# [WHAT YOU WILL DO]
Please give the data again in full, precisely as it is written.

[Entries taken from a collection]
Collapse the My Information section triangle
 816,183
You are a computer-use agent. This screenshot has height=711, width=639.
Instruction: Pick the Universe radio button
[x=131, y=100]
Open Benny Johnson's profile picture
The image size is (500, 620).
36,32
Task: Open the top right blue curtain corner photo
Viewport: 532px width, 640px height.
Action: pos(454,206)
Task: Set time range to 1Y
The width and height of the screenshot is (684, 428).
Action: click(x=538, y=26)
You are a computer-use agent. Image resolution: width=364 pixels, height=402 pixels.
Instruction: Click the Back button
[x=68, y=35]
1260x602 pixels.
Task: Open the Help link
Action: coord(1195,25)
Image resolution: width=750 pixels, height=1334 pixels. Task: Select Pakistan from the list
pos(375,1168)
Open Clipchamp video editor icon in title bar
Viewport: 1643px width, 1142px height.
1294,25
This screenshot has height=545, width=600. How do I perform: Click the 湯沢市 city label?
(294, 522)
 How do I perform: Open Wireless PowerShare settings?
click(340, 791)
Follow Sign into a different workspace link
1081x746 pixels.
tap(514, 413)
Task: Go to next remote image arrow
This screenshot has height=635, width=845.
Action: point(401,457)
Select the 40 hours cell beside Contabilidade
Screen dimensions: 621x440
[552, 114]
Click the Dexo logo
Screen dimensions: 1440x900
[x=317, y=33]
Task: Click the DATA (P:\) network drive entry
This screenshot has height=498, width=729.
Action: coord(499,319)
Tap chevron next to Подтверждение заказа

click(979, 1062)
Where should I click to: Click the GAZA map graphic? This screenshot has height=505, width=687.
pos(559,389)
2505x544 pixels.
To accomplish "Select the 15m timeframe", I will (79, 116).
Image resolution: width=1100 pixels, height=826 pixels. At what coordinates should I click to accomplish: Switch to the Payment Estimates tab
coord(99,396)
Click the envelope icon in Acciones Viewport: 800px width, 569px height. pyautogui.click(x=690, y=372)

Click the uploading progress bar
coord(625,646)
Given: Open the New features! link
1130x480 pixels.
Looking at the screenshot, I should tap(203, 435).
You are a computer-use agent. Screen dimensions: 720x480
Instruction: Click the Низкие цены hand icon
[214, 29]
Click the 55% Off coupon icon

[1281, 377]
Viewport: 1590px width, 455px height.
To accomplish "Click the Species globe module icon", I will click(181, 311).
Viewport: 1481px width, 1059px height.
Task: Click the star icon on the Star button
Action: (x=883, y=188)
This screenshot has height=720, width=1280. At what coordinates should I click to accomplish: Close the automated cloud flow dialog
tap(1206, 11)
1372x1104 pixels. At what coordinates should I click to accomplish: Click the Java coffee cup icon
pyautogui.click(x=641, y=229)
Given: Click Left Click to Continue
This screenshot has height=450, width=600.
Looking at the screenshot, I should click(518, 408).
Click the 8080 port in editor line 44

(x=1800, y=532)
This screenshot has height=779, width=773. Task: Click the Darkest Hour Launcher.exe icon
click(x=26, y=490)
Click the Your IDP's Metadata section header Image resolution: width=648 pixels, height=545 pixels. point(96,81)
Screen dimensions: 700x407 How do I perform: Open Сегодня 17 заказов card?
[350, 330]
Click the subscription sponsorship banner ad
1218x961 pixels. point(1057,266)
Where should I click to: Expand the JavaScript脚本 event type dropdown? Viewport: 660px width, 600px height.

# [ANSWER FOR THIS EXERCISE]
Collapse the My Information section triangle
 816,183
You are a computer-use agent. This screenshot has height=711, width=639.
Instruction: Pick the Universe radio button
[x=131, y=100]
Open Benny Johnson's profile picture
The image size is (500, 620).
36,32
Task: Open the top right blue curtain corner photo
Viewport: 532px width, 640px height.
Action: pos(454,206)
Task: Set time range to 1Y
The width and height of the screenshot is (684, 428).
Action: click(x=538, y=26)
You are a computer-use agent. Image resolution: width=364 pixels, height=402 pixels.
Instruction: Click the Back button
[x=68, y=35]
1260x602 pixels.
Task: Open the Help link
Action: coord(1195,25)
Image resolution: width=750 pixels, height=1334 pixels. Task: Select Pakistan from the list
pos(375,1168)
Open Clipchamp video editor icon in title bar
Viewport: 1643px width, 1142px height.
1294,25
This screenshot has height=545, width=600. How do I perform: Click the 湯沢市 city label?
(294, 522)
 How do I perform: Open Wireless PowerShare settings?
click(340, 791)
Follow Sign into a different workspace link
1081x746 pixels.
tap(514, 413)
Task: Go to next remote image arrow
This screenshot has height=635, width=845.
Action: point(401,457)
Select the 40 hours cell beside Contabilidade
Screen dimensions: 621x440
[552, 114]
Click the Dexo logo
Screen dimensions: 1440x900
[x=317, y=33]
Task: Click the DATA (P:\) network drive entry
This screenshot has height=498, width=729.
Action: coord(499,319)
Tap chevron next to Подтверждение заказа

click(979, 1062)
Where should I click to: Click the GAZA map graphic? This screenshot has height=505, width=687.
pos(559,389)
2505x544 pixels.
To accomplish "Select the 15m timeframe", I will (79, 116).
Image resolution: width=1100 pixels, height=826 pixels. At what coordinates should I click to accomplish: Switch to the Payment Estimates tab
coord(99,396)
Click the envelope icon in Acciones Viewport: 800px width, 569px height. pyautogui.click(x=690, y=372)

Click the uploading progress bar
coord(625,646)
Given: Open the New features! link
1130x480 pixels.
Looking at the screenshot, I should tap(203, 435).
You are a computer-use agent. Screen dimensions: 720x480
Instruction: Click the Низкие цены hand icon
[214, 29]
Click the 55% Off coupon icon

[1281, 377]
Viewport: 1590px width, 455px height.
To accomplish "Click the Species globe module icon", I will click(181, 311).
Viewport: 1481px width, 1059px height.
Task: Click the star icon on the Star button
Action: (x=883, y=188)
This screenshot has height=720, width=1280. At what coordinates should I click to accomplish: Close the automated cloud flow dialog
tap(1206, 11)
1372x1104 pixels. At what coordinates should I click to accomplish: Click the Java coffee cup icon
pyautogui.click(x=641, y=229)
Given: Click Left Click to Continue
This screenshot has height=450, width=600.
Looking at the screenshot, I should click(518, 408).
Click the 8080 port in editor line 44

(x=1800, y=532)
This screenshot has height=779, width=773. Task: Click the Darkest Hour Launcher.exe icon
click(x=26, y=490)
Click the Your IDP's Metadata section header Image resolution: width=648 pixels, height=545 pixels. point(96,81)
Screen dimensions: 700x407 How do I perform: Open Сегодня 17 заказов card?
[350, 330]
Click the subscription sponsorship banner ad
1218x961 pixels. point(1057,266)
Where should I click to: Expand the JavaScript脚本 event type dropdown? Viewport: 660px width, 600px height.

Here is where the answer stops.